V&A Dundee

Embracing the multi-purpose space

ATS worked with this new museum to create a multimedia tour of the building and permanent exhibition galleries.

Challenge: Visitors to V&A Dundee enjoy spending time in the building – its striking architecture; its warm and welcoming feel; its cafe, restaurant and shop – and also in their permanent exhibition galleries. We were briefed to create a digital interpretive solution that could link the two together in a handheld guide, encouraging visitors to interact with the building in a more meaningful way and to understand it in a wider context. There was also desire to create some object-level digital content about V&A collection items in the Scottish Design Galleries.

Solution: We took the view that Kengo Kuma’s striking building is V&A Dundee’s largest object. Drawing on our experience of helping visitors to understand collections, we applied the same techniques of encouraging people to look at the museum building in the same way. Where we might use an interview with an expert or curator to help understand an object in a gallery, we used interview content with the architect, people who worked on the construction and also staff who work in the building every day to build up a holistic view of the building.
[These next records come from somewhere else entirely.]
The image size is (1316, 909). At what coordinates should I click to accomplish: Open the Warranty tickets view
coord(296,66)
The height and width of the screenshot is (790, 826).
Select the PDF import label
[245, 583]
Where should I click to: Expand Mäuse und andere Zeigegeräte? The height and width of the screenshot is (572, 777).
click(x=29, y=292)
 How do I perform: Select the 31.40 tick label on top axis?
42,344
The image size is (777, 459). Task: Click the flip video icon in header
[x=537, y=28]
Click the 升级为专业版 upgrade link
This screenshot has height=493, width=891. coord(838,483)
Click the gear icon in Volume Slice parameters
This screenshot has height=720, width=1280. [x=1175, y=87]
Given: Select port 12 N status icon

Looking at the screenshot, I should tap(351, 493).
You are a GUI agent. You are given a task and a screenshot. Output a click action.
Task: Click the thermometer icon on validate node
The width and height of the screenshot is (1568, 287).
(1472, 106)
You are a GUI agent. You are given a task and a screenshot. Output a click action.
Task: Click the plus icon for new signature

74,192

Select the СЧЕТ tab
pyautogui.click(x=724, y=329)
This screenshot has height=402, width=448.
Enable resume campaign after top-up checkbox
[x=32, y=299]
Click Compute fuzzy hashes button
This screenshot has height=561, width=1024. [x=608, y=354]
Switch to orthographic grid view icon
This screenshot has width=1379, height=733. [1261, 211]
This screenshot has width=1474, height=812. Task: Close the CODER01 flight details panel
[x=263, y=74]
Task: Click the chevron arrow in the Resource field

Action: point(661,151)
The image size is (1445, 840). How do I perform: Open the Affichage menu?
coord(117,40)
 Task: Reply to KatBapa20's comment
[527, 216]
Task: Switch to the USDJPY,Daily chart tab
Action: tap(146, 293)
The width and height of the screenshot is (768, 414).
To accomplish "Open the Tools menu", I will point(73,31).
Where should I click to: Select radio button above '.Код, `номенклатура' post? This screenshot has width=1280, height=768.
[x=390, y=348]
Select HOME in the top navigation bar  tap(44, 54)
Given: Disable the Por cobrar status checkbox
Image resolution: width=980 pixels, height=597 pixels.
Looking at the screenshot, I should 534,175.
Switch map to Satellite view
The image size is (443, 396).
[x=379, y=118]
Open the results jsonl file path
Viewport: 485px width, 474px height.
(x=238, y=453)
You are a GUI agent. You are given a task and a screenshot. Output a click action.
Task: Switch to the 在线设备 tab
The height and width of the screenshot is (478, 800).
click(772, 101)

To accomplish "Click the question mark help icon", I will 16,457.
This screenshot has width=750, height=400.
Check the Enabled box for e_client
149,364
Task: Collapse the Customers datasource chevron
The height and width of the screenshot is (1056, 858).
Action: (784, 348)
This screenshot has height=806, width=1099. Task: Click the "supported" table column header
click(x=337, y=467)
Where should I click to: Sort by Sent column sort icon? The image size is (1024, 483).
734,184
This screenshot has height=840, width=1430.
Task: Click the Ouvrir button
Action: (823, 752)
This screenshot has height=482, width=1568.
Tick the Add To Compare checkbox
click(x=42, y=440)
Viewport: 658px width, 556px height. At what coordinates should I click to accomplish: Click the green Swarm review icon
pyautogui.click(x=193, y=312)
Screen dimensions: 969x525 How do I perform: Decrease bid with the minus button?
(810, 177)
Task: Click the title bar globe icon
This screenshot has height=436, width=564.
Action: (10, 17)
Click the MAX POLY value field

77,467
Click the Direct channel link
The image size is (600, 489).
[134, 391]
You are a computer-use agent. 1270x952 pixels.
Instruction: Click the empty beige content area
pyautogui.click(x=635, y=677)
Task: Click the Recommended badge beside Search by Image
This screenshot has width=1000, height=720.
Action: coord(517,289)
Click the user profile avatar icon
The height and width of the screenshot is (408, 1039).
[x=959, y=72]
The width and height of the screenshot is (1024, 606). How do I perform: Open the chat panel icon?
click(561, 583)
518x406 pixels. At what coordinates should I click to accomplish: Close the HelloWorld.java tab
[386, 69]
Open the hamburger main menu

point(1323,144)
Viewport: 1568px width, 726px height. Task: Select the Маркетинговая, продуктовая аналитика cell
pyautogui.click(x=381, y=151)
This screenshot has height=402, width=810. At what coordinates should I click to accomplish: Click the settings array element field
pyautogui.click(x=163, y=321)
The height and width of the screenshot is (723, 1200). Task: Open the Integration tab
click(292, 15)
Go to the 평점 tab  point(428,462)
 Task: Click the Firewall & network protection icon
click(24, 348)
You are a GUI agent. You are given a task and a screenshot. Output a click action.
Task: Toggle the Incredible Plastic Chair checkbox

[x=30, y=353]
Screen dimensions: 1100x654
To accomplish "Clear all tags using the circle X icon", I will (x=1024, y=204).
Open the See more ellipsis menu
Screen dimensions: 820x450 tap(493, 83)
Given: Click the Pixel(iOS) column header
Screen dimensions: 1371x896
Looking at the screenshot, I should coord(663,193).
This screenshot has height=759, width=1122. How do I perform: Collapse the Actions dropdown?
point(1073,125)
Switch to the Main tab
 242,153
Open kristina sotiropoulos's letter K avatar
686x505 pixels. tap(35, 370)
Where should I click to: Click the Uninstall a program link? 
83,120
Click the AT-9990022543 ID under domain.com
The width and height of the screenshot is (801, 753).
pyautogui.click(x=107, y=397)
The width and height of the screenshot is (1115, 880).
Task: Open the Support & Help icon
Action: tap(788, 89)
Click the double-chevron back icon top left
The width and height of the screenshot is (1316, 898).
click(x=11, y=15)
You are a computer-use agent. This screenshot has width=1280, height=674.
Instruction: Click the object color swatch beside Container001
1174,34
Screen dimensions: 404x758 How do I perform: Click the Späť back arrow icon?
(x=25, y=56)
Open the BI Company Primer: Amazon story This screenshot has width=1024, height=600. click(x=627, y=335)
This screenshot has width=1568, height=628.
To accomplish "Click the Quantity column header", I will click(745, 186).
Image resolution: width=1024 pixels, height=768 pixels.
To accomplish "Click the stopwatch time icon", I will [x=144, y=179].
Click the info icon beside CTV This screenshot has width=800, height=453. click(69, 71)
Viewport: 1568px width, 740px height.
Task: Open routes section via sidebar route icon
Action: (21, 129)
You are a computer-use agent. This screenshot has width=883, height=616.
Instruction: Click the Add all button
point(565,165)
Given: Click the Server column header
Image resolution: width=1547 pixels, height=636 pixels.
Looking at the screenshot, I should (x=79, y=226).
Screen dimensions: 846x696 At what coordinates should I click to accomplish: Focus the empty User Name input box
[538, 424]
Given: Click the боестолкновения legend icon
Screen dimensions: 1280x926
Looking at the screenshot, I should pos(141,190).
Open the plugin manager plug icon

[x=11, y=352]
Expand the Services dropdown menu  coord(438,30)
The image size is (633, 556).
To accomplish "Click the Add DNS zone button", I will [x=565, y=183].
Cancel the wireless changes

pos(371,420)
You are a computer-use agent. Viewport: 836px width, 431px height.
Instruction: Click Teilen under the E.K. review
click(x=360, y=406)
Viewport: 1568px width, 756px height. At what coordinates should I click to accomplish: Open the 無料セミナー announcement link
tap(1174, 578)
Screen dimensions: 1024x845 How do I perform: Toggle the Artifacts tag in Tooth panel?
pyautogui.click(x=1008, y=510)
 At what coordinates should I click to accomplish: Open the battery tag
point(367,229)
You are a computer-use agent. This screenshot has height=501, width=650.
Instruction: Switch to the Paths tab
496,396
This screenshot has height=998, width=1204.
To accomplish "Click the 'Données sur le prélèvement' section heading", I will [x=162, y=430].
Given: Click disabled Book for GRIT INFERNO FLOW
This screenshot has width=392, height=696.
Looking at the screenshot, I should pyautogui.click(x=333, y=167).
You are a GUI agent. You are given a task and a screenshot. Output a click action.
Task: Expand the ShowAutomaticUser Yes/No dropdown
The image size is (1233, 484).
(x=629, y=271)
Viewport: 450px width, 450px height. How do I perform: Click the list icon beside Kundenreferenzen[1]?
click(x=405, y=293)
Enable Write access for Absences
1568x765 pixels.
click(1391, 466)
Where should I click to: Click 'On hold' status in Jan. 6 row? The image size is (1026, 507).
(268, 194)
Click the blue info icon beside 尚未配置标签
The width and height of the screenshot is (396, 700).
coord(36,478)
We used visual cues inside the building – spaces, architectural features, internal and external views – to hang these digital stories on physical places. And, of course, we delivered some super content about the items on display in the Scottish Design Galleries. Two highlights are the interpretation of the interior of Charles Rennie Macintosh’s tea room, which visitors can stand inside. And an interview with the maker of the computer game Lemmings, made in Dundee, not far from the museum.